Throttling job attribute updates from scheduler to server

Hi,

I’m proposing 2 enhancements:

  1. A sched object attribute which will control how often the scheduler sends job attribute updates to the server
  2. Shifting the responsibility of accruing eligible time from server to scheduler, this will allow 1) because then delaying accrue_type updates won’t delay the accrual of eligible_time for a job

The motivation is performance. In my test setup, with 100k jobs, 50k ncpus, node grouping on and eligible time on, the scheduling cycle took around 25 minutes. With attribute throttling, it took only around 8.5 minutes. That’s ~3 times faster.

Sched sends updates for the following job attributes:
ATTR_estimated.soft_walltime: updated when a job exceeds its ATTR_l.soft_walltime, if soft_walltime has been set for the job.
ATTR_accrue_type: updated if the site is using eligible time and a job starts/stops accruing eligible time because it got preempted, or can’t be
run, or is an arrayjob who’s subjob was run by the scheduler. This might be the only attribute which shouldn’t be delayed.
ATTR_l.walltime: updated for jobs which are run via shrink-to-fit
ATTR_pset: updated for any job that’s run if node grouping/placement sets are used
ATTR_sched_preempted: gets unset when a previously preempted job is run
ATTR_estimated.start_time/exec_vnode: gets updated when a job is calendared by the scheduler.
ATTR_comment: gets updated when a job cannot be run, usually only once per job, not every cycle.

Trade-off:
Users will see a delay in the job attributes being updated on their jobs, the updates will be dependent on how often sched cycles occur. The delay is customizable. For sites which don’t want any delay can choose to turn off throttling altogether, in which case the behavior will be similar to what it is today at the expense of worse performance, with one exception: eligible time today is accrued in the server, so when users do a stat, server can compute the up-to-date eligible time value and return it to them. Now, even if admins turn throttling off (i.e - scheduler sends attr updates every cycle) the value of eligible time accrued, as seen by a user, will be the value that sched sent to the server, so it can be stale, although it will be accurate at the scheduler’s end and the scheduler will schedule jobs correctly, as it does today.

Before I create a design document, I wanted to know whether the trade-off is acceptable or not. So, please provide feedback and let me know. Specifically, requesting @bhroam, @scc, @billnitzberg and @subhasisb for opinions.

Hey @agrawalravi90
You can’t reverse the ownership of accrue_type. The scheduler is not the only entity that sets it. The server has criteria that will change the accrue type. I think the right answer is to set the accrue type to eligible by default. This is the most likely value for the accrue type. This way the scheduler doesn’t have to change it. If it does have to change it, the job will only gain a little bit of eligible time incorrectly.
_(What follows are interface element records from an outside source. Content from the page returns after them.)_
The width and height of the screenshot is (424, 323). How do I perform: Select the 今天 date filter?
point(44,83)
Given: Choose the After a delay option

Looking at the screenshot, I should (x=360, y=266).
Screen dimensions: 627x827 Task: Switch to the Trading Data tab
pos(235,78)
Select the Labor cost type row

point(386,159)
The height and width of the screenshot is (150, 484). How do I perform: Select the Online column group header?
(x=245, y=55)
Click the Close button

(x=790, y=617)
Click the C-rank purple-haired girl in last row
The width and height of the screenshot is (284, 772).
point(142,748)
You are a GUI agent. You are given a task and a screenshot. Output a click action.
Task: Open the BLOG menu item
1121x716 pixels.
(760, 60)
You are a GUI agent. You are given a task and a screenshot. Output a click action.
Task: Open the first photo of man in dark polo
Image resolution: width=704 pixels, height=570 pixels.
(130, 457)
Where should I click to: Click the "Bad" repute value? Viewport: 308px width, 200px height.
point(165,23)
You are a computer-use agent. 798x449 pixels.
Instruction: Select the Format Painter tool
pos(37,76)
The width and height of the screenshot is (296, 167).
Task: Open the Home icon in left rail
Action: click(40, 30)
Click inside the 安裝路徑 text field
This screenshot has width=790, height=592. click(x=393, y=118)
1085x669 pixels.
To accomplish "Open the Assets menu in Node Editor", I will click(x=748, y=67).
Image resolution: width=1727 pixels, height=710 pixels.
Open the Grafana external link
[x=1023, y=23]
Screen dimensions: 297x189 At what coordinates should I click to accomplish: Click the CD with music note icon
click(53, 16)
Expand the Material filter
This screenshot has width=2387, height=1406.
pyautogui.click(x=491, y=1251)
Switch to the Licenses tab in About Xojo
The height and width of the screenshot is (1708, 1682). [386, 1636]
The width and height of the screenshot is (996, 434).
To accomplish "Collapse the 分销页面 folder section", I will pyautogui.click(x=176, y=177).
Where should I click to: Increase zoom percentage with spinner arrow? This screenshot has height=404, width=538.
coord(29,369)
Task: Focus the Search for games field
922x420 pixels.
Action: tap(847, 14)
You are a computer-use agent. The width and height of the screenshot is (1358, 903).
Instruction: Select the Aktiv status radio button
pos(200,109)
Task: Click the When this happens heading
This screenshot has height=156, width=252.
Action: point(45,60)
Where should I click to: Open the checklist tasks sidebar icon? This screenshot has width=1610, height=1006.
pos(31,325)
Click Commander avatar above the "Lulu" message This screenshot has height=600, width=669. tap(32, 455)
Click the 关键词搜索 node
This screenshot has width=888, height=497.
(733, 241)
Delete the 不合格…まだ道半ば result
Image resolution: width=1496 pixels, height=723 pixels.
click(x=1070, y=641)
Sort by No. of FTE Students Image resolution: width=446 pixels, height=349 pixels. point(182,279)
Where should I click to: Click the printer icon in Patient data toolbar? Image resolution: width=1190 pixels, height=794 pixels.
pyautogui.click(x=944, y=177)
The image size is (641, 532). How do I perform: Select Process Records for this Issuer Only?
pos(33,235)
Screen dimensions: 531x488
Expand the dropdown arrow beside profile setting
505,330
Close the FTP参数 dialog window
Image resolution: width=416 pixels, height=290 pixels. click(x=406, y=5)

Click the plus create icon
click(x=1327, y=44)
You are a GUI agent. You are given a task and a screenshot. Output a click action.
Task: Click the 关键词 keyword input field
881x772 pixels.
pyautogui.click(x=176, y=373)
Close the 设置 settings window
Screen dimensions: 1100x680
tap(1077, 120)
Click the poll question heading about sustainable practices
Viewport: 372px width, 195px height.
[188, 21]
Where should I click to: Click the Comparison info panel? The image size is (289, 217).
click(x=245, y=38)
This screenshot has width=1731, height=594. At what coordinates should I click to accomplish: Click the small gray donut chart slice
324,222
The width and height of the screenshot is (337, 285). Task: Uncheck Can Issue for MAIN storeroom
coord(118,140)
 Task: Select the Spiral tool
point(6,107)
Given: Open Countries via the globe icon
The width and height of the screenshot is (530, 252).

You can not delay the setting of walltime for STF jobs. It HAS to be set before we ship the job off to the mom.

sched_preempted is a simple one to get rid of. We should have done it already. When the server took over a lot of the preemption functionality, it took over setting this attribute. There is nothing saying we can’t unset it in pbs_runjob()/pbs_sigjob() when the job is started again. This is one less thing to update.

You won’t get much by delaying the update of estimated.soft_walltime. It is only set when a job’s soft_walltime is extended. It extends by 100% of its soft_walltime.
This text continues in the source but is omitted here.